The few months in therapy were life-changing. By the time I finished, my core and other related muscles were stronger than they had ever been -- even before I had kids! I quickly became a groupie, which probably freaked my PT out because we had been friends before I ever became her client. (Whenever I saw her in church from then on, my first thought was usually something like, "Hmm, there's that nice chick who felt me up last Thursday."). The benefits even lasted through my pregnancy with Avinly; at 9 months along, I could run, do plyometrics and jumping-jack until the cows came home without leaking a drop.

And for the last piece of my gynecological puzzle, I turned to Bethany Learn, mommy fitness guru and founder of Fit to Be Studio, a wholesome, family-friendly workout website that is all business when it comes down to healing women's bodies.

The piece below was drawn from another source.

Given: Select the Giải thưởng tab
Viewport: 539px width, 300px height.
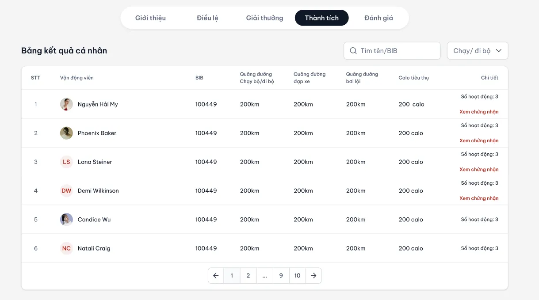Looking at the screenshot, I should [264, 18].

I first heard from Bethany, a national expert on repairing the postnatal woman's core, at my MOPS group. Her lecture was so informative, so radical to what we moms always hear (crunches are not the answer to getting your flat stomach back, for starters), so full of common sense and so moving that several of us left the room in tears. Since then, including myself, several of my friends have subscribed to her vision with stunning, life-changing results. Not just inches lost and flatter tummies (although those are nice side effects!), but we have our bladder and body control back, minus the back pain that comes from weak abdominals. You just can't put a price tag on that!

There are many reasons why I love Bethany and her fitness company, several of which I will discuss in a future blog post. But here's the skinny: if you've given birth, you probably have issues -- you know the kind I'm talking about. Without going all crazy and Jillian Michaels on you, Bethany can help you heal those problems. Full of exercise videos (we're talking LOTS), informational articles, a supportive member forum and more,
Fit2B™ Studio  is unique in the fitness world and straight-up works.

Interested in learning more or giving Fit to Be a shot? Sign up for 3 months now for just $20 (that's a $10 savings!) by entering CRYSTALKUPPER at checkout. And check out this free workout in the meantime. (Don't forget to enter the code CRYSTALKUPPER at checkout to get the $10 off!).

God worked a miracle in my spirit with the arrivals of my second and third children. But I strongly believe he also used a team of amazing women -- my midwives, doula, PT and fitness instructor -- to heal my physical scars, too.

So when I read Mark 12:30 -- "Love the Lord your God with all your heart and with all your soul and with all your mind and with all your strength" -- I can now smile where I once cried in pain.

I know, at least, I've got the last one down.